* [Travail demandé]:
(a) Répondez aux questions suivantes sur le texte consacré au Corbeau et au Renard, une question par ligne :
(i) Que le philosophe a-t-il essayé de prouver au sujet des fables de la Fontaine ?
(ii) En quoi l'apologue oriental se distingue-t-il de la fable de la Fontaine, d'après le texte ?
(iii) En faveur de quoi Jean-Jacques eût-il peut-être pardonné à la tromperie du Renard ?
(b) Dans le texte consacré au Corbeau et au Renard, réécrivez sous forme de liste le paragraphe qui commence par « Un philosophe a essayé de prouver » en conservant ses faits principaux.
(c) Poursuivez le texte consacré au Corbeau et au Renard à partir de sa dernière phrase.

* [Texte cité]:

========================================================================

Le corbeau et le renard.
apologue oriental
Un philosophe a essayé de prouver que les fables de la Fontaine ne devaient pas être enseignées à l'enfance, parce que la morale en est souvent dangereuse. Il a fait, en particulier, une analyse très longue et très amère de la fable du Corbeau et du Renard, s'arrêtant à chaque vers, pesant chaque mot, épiloguant sur une inversion, sur un terme figuré ou trop poétique, une expression proverbiale, une périphrase, qui pouvaient, dit-il, dérouter l'intelligence des enfants. Il y a dans cette critique quelque vérité, mais aussi beaucoup d'exagération.
Sans vouloir préjuger quel eût été le sentiment de Jean-Jacques sur l'apologue oriental suivant, dont le sujet est au fond le même que celui de la Fontaine, mais avec quelques circonstances toutes différentes, il est permis de penser qu'il eût pardonné peut être à la tromperie du Renard, en faveur d'une certaine répartie que l'auteur met dans la bouche du Corbeau.

========================================================================

* [Extrait des données]:
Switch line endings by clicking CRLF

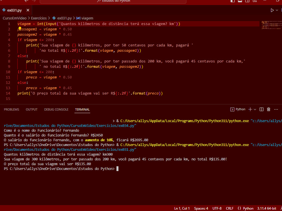[x=230, y=208]
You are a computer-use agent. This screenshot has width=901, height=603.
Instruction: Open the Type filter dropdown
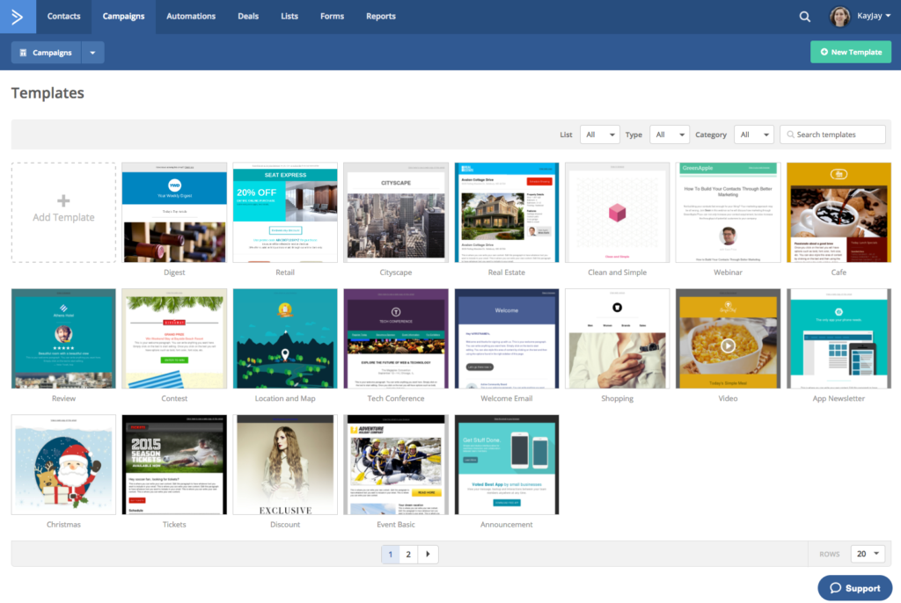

========================================================================

* [Ensemble des réponses]:
(a)
(i) Il a essayé de prouver qu'elles ne devaient pas être enseignées à l'enfance, parce que leur morale est souvent dangereuse.
(ii) Son sujet est au fond le même, mais avec quelques circonstances toutes différentes.
(iii) En faveur d'une certaine répartie que l'auteur met dans la bouche du Corbeau.

(b)
- Un philosophe a voulu prouver qu'il ne fallait pas enseigner les fables de la Fontaine aux enfants, leur morale étant souvent dangereuse.
- Il a analysé longuement et avec amertume la fable du Corbeau et du Renard, vers par vers et mot par mot.
- Il a critiqué les inversions, les termes figurés ou trop poétiques, les expressions proverbiales et les périphrases, qui pouvaient selon lui dérouter l'intelligence des enfants.
- Cette critique contient quelque vérité, mais aussi beaucoup d'exagération.

(c)
"On raconte qu'un Corbeau enleva un morceau de chair et se percha sur un arbre pour le manger. Un Renard qui l'aperçut vint vers lui et lui tint ce discours:
"En vérité, tu es un Corbeau charmant! Tes formes sont gracieuses, ton naturel est excellent; il y a peu d'oiseaux qui t'égalent en beauté et en perfection, et tu n'as qu'un seul défaut.
- Quel est, dit le Corbeau en l'interrompant, le défaut que tu remarques en moi?
- C'est, dit le Renard, qu'il y a dans le son de ta voix, je ne sais quoi de choquant et de désagréable.
- Fais-le moi remarquer, dit le Corbeau, afin que je m'en corrige.
- Croasse, dit le Renard."
Le Corbeau croassa.
"- Croasse plus fort que cela!" lui cria le Renard.
Le Corbeau, pour croasser plus fort, ouvre son large bec et laisse tomber le morceau de chair. Le Renard s'en étant saisi, le Corbeau lui dit:
"-Quoi! c'est pour cela que tu as employé la ruse? Si tu me l'avais demandé, je t'en aurais fait présent sans difficulté.
- Je n'ai encore vu personne, dit le Renard, qui s'abaisse à mendier une chose qu'il peut se procurer par son industrie, à moins qu'il ne soit dépouillé de tout sentiment de délicatesse."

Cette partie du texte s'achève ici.